DIRECTIONS: In which lines of the data does the string "pixels" appear? Copy every one.

EXCERPTED DATA:
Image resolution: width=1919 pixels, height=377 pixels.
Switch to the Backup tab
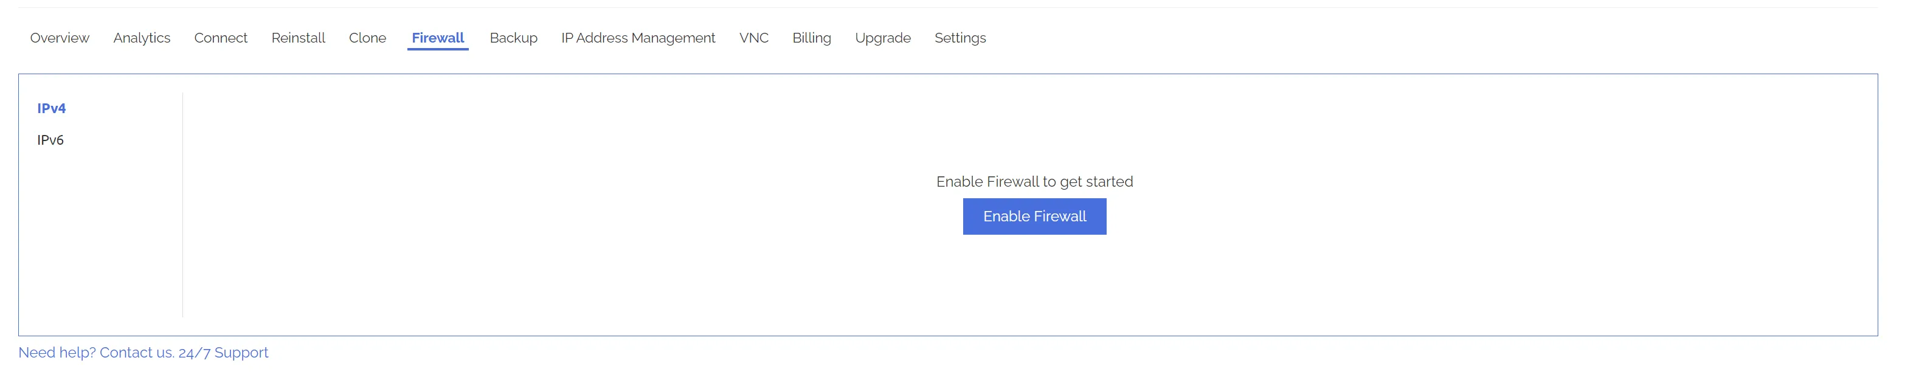pos(513,38)
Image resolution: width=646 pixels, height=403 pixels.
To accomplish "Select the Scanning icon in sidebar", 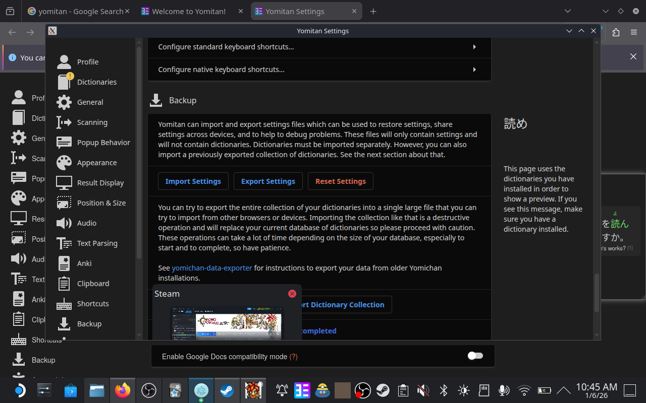I will pyautogui.click(x=64, y=122).
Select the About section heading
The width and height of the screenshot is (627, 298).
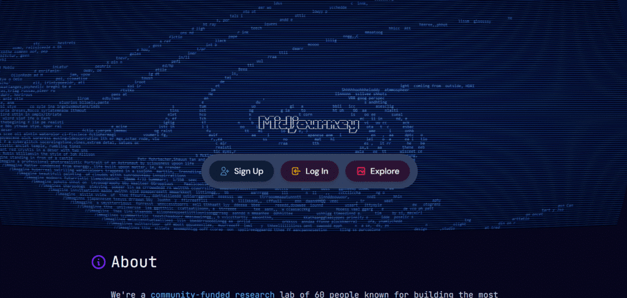(x=134, y=262)
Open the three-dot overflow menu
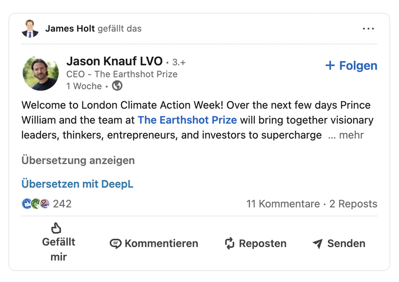This screenshot has width=399, height=282. tap(368, 28)
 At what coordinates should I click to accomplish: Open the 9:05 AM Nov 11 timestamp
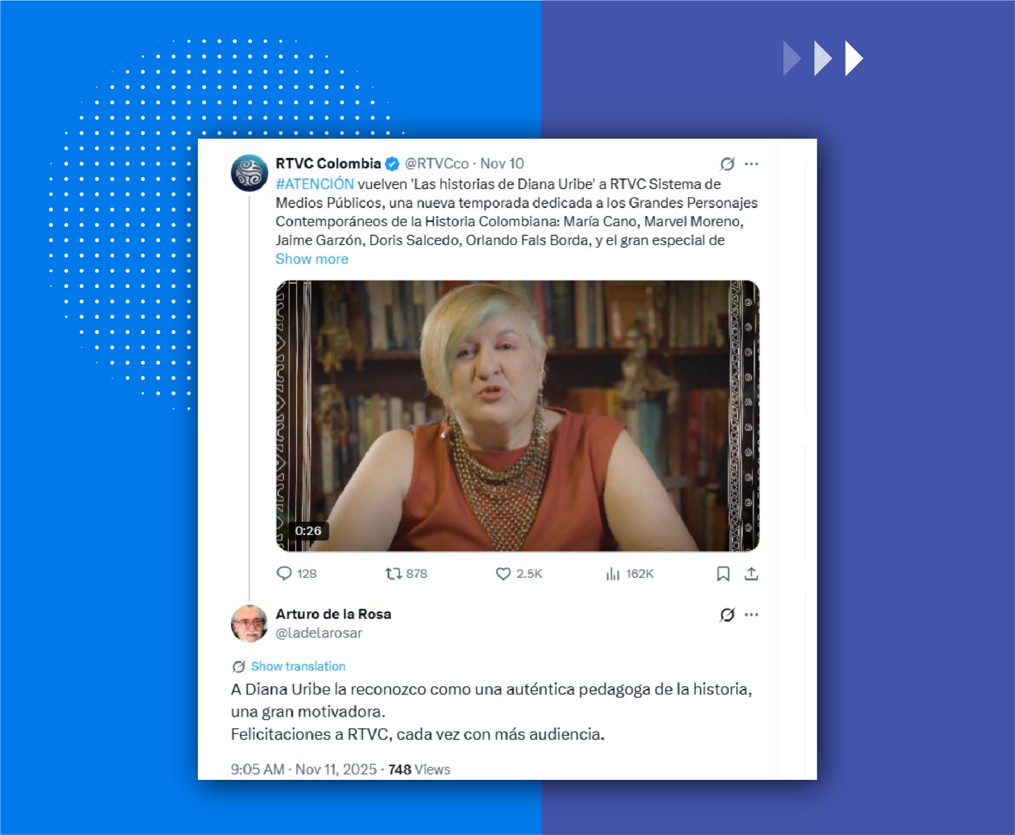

ANSWER:
Image resolution: width=1919 pixels, height=377 pixels.
Image resolution: width=646 pixels, height=403 pixels.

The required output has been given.